Meta-analysis: angiotensin-receptor blockers in chronic heart failure and high-risk acute myocardial infarction.

Author information

  • 1Zynx Health Incorporated and Cedars-Sinai Health System, Los Angeles, California 90024, USA. vlee@zynx.com

Erratum in

  • Ann Intern Med. 2005 Mar 1;42(5):391. Dosage error in article text.

Abstract

BACKGROUND:

The role of angiotensin-receptor blockers (ARBs) in treating patients with chronic heart failure and high-risk acute myocardial infarction (MI) has been controversial, and recent clinical trials provide more information on this topic.

PURPOSE:

To quantify the effect of ARBs when compared with placebo (with and without background angiotensin-converting enzyme [ACE] inhibitors) and ACE inhibitors on all-cause mortality and heart failure hospitalizations in patients with chronic heart failure and high-risk acute MI.

DATA SOURCES:

Data from original research published through 13 November 2003.

STUDY SELECTION:

Predefined criteria were used to identify 24 trials.

DATA EXTRACTION:

2 reviewers independently collected information on study characteristics and data on all-cause mortality and heart failure hospitalization.

DATA SYNTHESIS:

24 trials involving 38 080 patients were included.
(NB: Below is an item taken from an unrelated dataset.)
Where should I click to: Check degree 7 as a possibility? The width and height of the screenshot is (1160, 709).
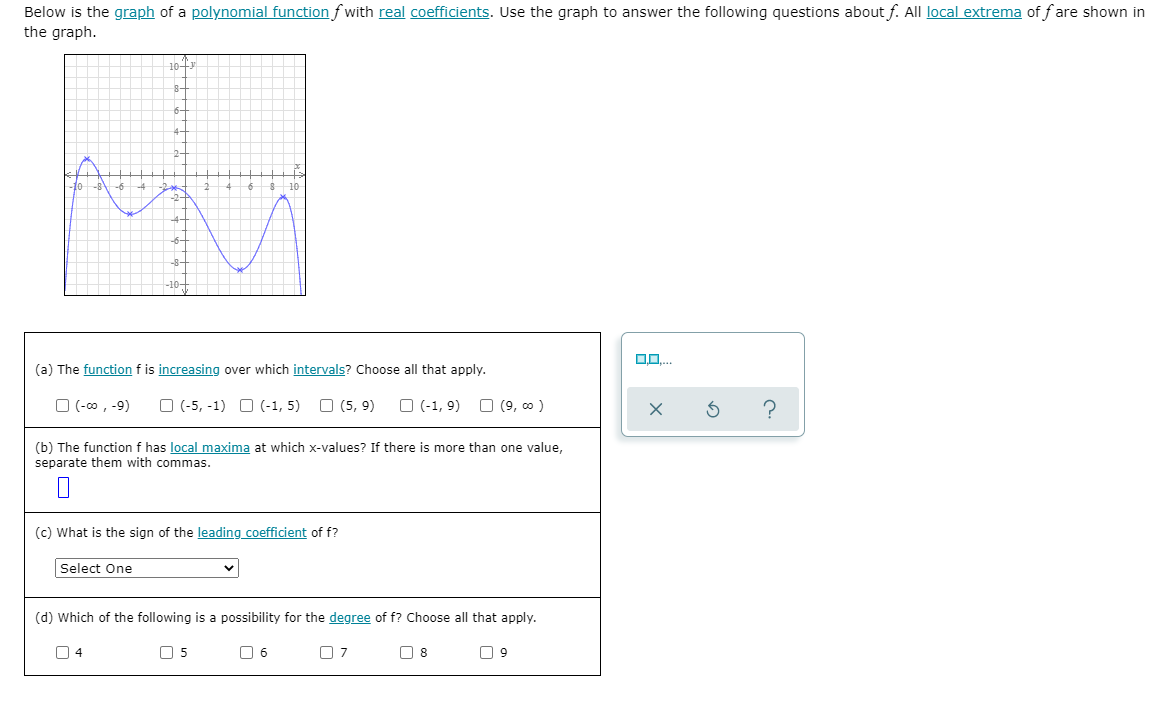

Analysis of chronic heart failure trials revealed that 1) ARBs were associated with reduced all-cause mortality (odds ratio [OR], 0.83 [95% CI, 0.69 to 1.00]) and heart failure hospitalizations (OR, 0.64 [CI, 0.53 to 0.78]) as compared with placebo; 2) for ARBs versus ACE inhibitors, all-cause mortality (OR, 1.06 [CI, 0.90 to 1.26]) and heart failure hospitalization (OR, 0.95 [CI, 0.80 to 1.13]) did not differ; 3) and for combinations of ARBs plus ACE inhibitors versus ACE inhibitors alone, all-cause mortality was not reduced (OR, 0.97 [CI, 0.87 to 1.08]) but heart failure hospitalizations were reduced (OR, 0.77 [CI, 0.69 to 0.87]). For patients with high-risk acute MI, 2 randomized trials compared ARBs with ACE inhibitors but did not reveal differences in all-cause mortality or heart failure hospitalization.

LIMITATIONS:

Comparative economic data between ARBs and ACE inhibitors are lacking.

CONCLUSIONS:

Because ACE inhibitors and ARBs do not differ in efficacy for reducing all-cause mortality and heart failure hospitalizations in patients with chronic heart failure and in patients with high-risk acute MI, ARBs should be regarded as suitable alternatives to ACE inhibitors.

Comment in

PMID:
15520426
[PubMed - indexed for MEDLINE]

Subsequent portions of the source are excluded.